Листы и тетради рукописи пронумерованы самим каллиграфом буквами кириллического алфавита. Цифры расположены по нижнему полю листа: номера листов – в нижнем правом углу, а номера тетрадей – посередине нижнего поля листа, причем помечены первый и последний листы тетради.

Разлиновка листов проведена шильцем с расчетом на 12 строк. Высота букв 1,2 см, ширина их колеблется от 0,3 («р») до 2,2 см («щ»). Чернила, которыми написан текст, черные, письмо уставное, но не характерное для русских рукописей. Хотя на этот счет существуют две точки зрения. Одну высказал Н. К. Гаврюшин. Он считает, что «необычно крупные буквы» (высота строки 12 мм) точно воспроизводят устав – почерк XI–XIV вв. По мнению И. В. Лёвочкина, «устав Блинова очень крупный, вычурный; это скорее изобретение самого каллиграфа, чем подражание настоящему уставу древнерусских книг <…> Своим уставным письмом мастер, вероятно, хотел подчеркнуть древность происхождения переписываемых им текстов». Анализ особенностей уставного письма Блинова подтверждает, скорее всего, точку зрения И. В. Лёвочкина.

К особенностям написания букв надо отнести следующие: ширина мачт почти всех букв 2–3 мм, а петли и перекладины выведены тоненьким перышком. Практически все буквы имеют одинаковое написание на протяжении всей рукописи. Исключение составляют буквы «о» и «е», имеющие широкий и узкий варианты. Наряду с «юсом малым» применяется «йотированная а» – в значении «я», наряду с «юсом большим йотированным» – буква «ю». Наряду с буквой «о» встречается «омега» (от), диграф «оу» наряду с «у» (иногда даже в однокоренных словах, например «роуськоу» и «русича»).

Сокращения в тексте обычны для русских средневековых рукописей. При этом сокращения пишутся как с выносными буквами, так и без них. В качестве выносных встречаются: а, в, д, з, и, м, о, т, х, ы. Выносные буквы пишутся как под титлами, так и без них. Титло имеет вид угловатой скобы, концы которой загнуты вниз (титло чем-то напоминает угловатую букву «с»). В роли титла выступают выносные «д» и «з». В качестве надстрочных знаков применены две точки над буквами «омега» и «о». В качестве строчного знака использована точка.

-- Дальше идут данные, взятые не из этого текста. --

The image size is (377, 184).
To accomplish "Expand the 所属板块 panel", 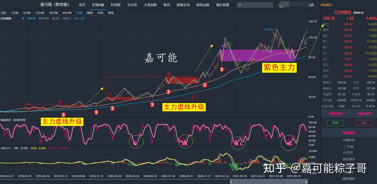I will pos(349,133).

Словоделения, по существу, нет (все предлоги, союзы, частицы, глаголы пишутся слитно). Отделены друг от друга предложения или составляющие его части. Например, «комониржоутьза // соулою.звенить // слававъкыеве.троубытрубАтъ // выювЬградЬ»; каждая самостоятельная смысловая часть предложения отделяется от другой точкой (там, где мы по правилам современной орфографии поставили бы запятую). Однако одно предложение отделено от другого группой точек. Эти точки – строчные знаки и одновременно украшение строки. Каждое новое предложение начинается с киноварного каллиграфического инициала.

Текст произведения умело размещен на поле листа: ширина внешних полей равна внутреннему полю разворота и составляет примерно 5,2 см. Величина верхнего поля 5,4 см, нижнего – 6,6 см.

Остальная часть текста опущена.